Peter Grimm / 08.04.2017 / 15:40 / Foto: Sandro Schroeder / 16 / Seite ausdrucken

Jetzt wird das Gedenken abgeschafft

Nun hat es also Stockholm getroffen. Gerade eben war es noch St. Petersburg. War der vorletzte Anschlag der in London oder habe ich einen dazwischen vergessen? Offenbar sind es immer Mörder, die sich von Allah und seinem Propheten zu ihren Morden berufen fühlen. Und leider – so schrieb ich es an dieser Stelle schon ein paar radikalislamische Anschläge früher – ist dieses Töten von „Ungläubigen“ auch in Europa mittlerweile beinahe alltäglich geworden. So alltäglich, dass auch das Gedenken automatisiert und reduziert werden kann.

Die Beileidsbekundungen und vermeintlich trauernden Twitter-Sätze der politischen Verantwortungsträger, die sich nach jedem Attentat zu solchen Äußerungen berufen fühlen, müssen nicht mehr neu formuliert werden. Auch das sofortige Beschweigen oder Relativieren, wenn es um das immergleiche Motiv der Mörder geht, wirkt inzwischen gewohnheitsmäßig. Lediglich die normalen Bürger europäischer Städte sind jedes Mal aufs Neue geschockt, beunruhigt und manche von ihnen bekommen Angst. Um diese Gefühle nicht zu stärken, ist es gut, möglichst schnell zum Normalbetrieb zurückzukehren.

Was dabei stört, sind die Gedenkrituale derer, die wirklich mit den Opfern fühlen, weil sie sehen, dass sie selbst inzwischen jederzeit auch in der eigenen Stadt in den Aktionsradius eines islamistischen Terroristen geraten können.

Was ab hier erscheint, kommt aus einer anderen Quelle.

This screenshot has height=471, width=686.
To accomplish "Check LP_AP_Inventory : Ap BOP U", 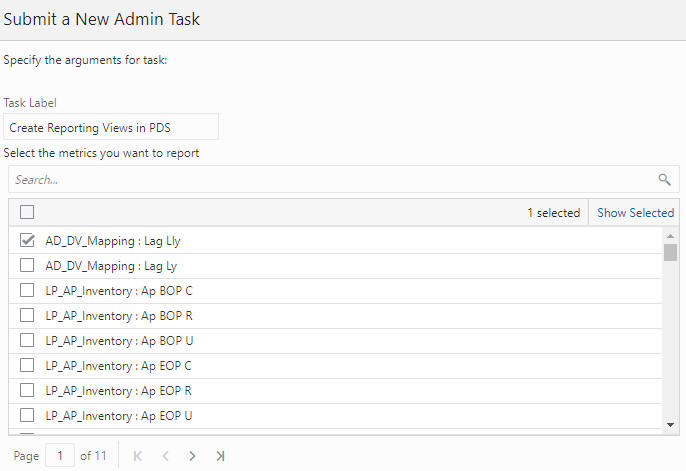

Freude am schönen Lichtspiel

In Berlin – weit, bevor die Stadt selbst zum Anschlagsort wurde – waren es zunächst Politiker, die ihr Gedenken am Brandenburger Tor zelebrierten. Als die Anschläge häufiger wurden und die Bundesregierung nicht jedes Mal das Berliner Wahrzeichen hätte besuchen können, blieb es ein Gedenkort für die beunruhigten Bürger. Nach jedem islamistischen Anschlag leuchtete der klassizistische Bau in den zum jeweiligen Anschlagsort passenden Landesfarben.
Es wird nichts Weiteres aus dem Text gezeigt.